Mas, da minha maneira, vou metendo a minha vassoura como posso. A verdade é que nunca me omito na faxina. Mas só faxinar é, para mim, pouco. Após a faxina, sou da opinião de que se deveria haver um mutirão, numa parceria do público com o privado, para que Campos pudesse ser dotado de uma infra-estrutura capaz de atender a todos os cidadãos, das diversas localidades do município e proporcionar o desenvolvimento desta área que envolve educação, saúde e qualidade de vida da população.

Penso na construção de pequenos ou médios centros poliesportivos, acoplados de uma Escola de Ensino Fundamental, um Posto de Saúde com atendimento 24 horas por dia e um Centro de Assistência Social, para poupar o tempo dos cidadãos que moram longe do centro da cidade. E as localidades que receberiam essa estrutura desportiva seriam a Baixada Campista, a Região Norte do município (Vila Nova, Travessão, Morro do Coco, Guandu, Ribeiro do Amaro, Santa Ana, Espírito Santinho, Santo Eduardo, etc.), a Região Sul (Tapera, Lagoa de Cima, Ururaí, Serrinha, etc.), e na extensa e povoada Guarús.

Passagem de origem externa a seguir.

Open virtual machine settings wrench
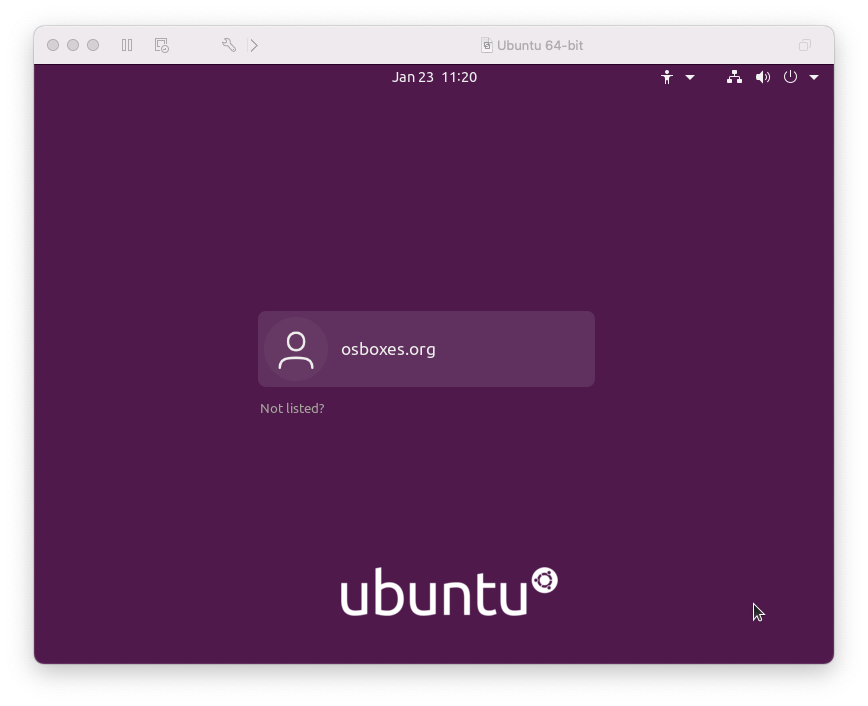This screenshot has height=706, width=868. point(228,45)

Imagine, caro leitor, se a nossa cidade tivesse essa pequena infra-estrutura. Atletas talentosos de várias modalidades desportivas seriam descobertos e, num espaço de pequeno ou médio prazo, Campos seria um celeiro de atletas renomados a nível nacional, nas mais variadas modalidades desportivas.

E, para que a faxina seja completa, meu pensamento ideológico vai até a construção de uma Vila Olímpica, nos padrões internacionais exigidos pelo Comitê Olímpico Internacional, para que possamos nos candidatar a ser sede de algumas modalidades das Olimpíadas que se anuncia para acontecer no Estado do Rio de Janeiro.

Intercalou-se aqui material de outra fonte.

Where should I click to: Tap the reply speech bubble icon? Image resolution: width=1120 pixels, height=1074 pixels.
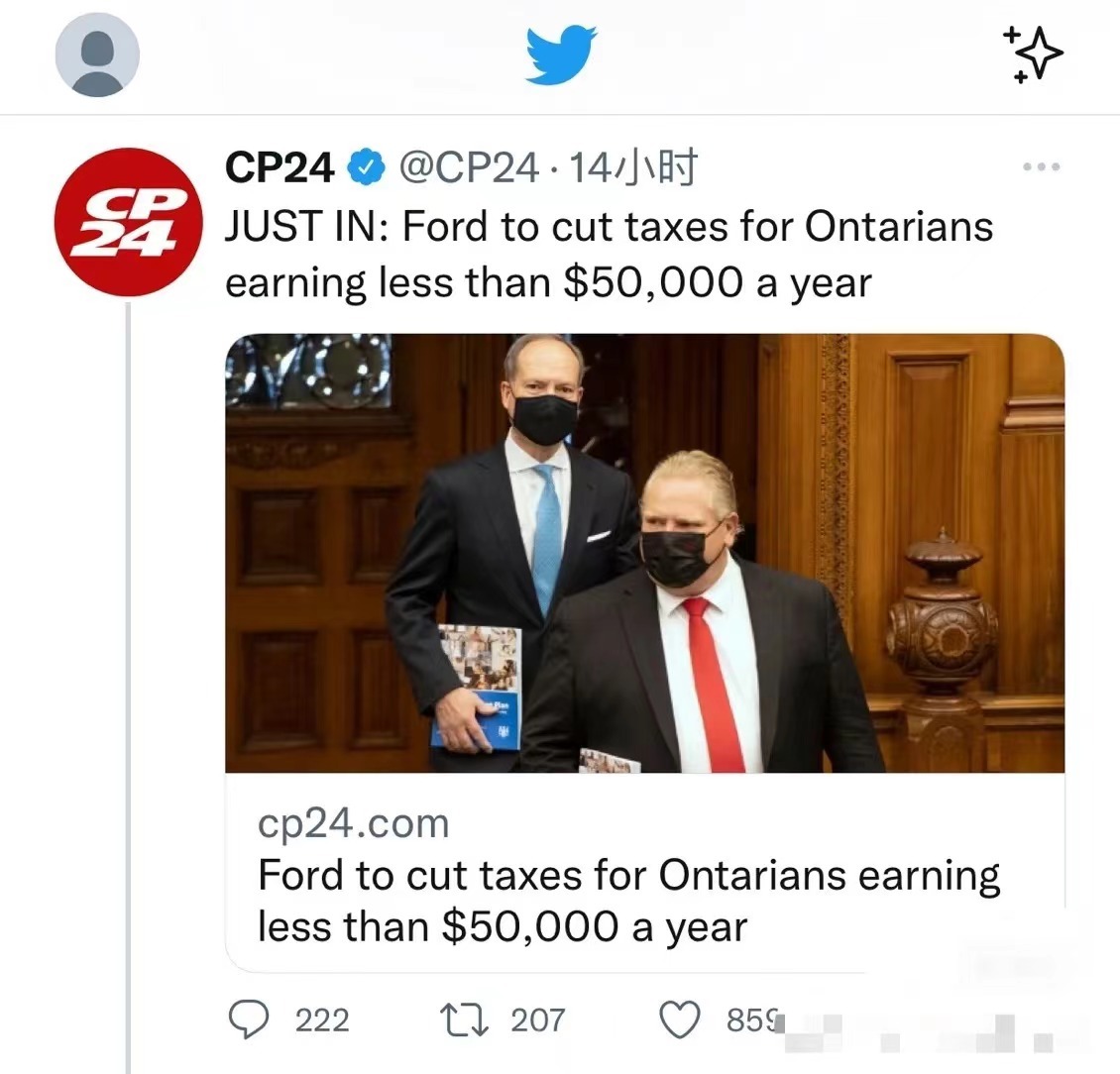coord(249,1020)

Convenhamos, dinheiro não nos falta, espaço físico também não. Parceiros em potencial nós temos, como a Petrobrás, Águas do Paraíba, MMX, OI, VIVO, CLARO, entre tantas outras. O que nos falta, de verdade, é vontade política e competência. Mas, se não tivermos pessoas competentes para esse ideal, que humildemente importemos algum assessor de um medalhão do esporte nacional, como Carlos Arthur Nuzman ou outro indicado por ele para tal tarefa.

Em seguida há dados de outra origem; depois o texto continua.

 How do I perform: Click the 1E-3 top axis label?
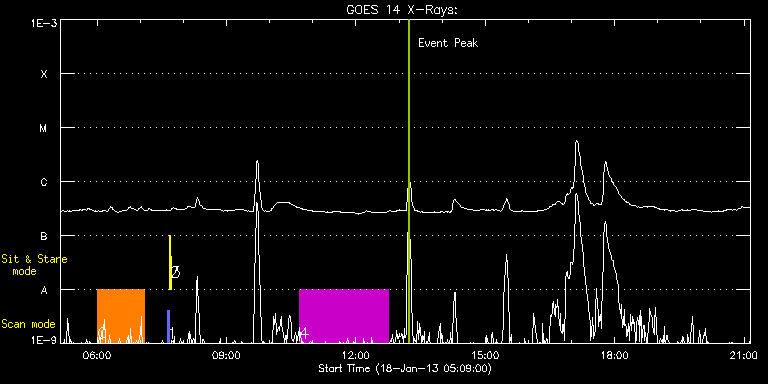[x=43, y=23]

O que não podemos é mais perder tempo. Cada tempo perdido é uma geração que passa sem ter oportunidade de vivenciar o esporte e os tantos benefícios que os hipócritas oficiais costumam divulgar nas mídias oficiais, de forma não verdadeira.

Mas, só para reforçar a minha tese higiênica, dita anteriormente, a faxina só será completa se após a limpeza, vir o desinfetante, a criolina, os bactericidas e outros "produtos" de higienação.

Esse texto, que será lido por uma minoria da população de Campos, numa média de 100 pessoas únicas diariamente é, por enquanto, ou pelo menos neste momento, a forma que tenho para faxinar.

Assim, vou varrendo, varrendo, varrendo até não sei quando. Talvez a vida toda. Tomara que não!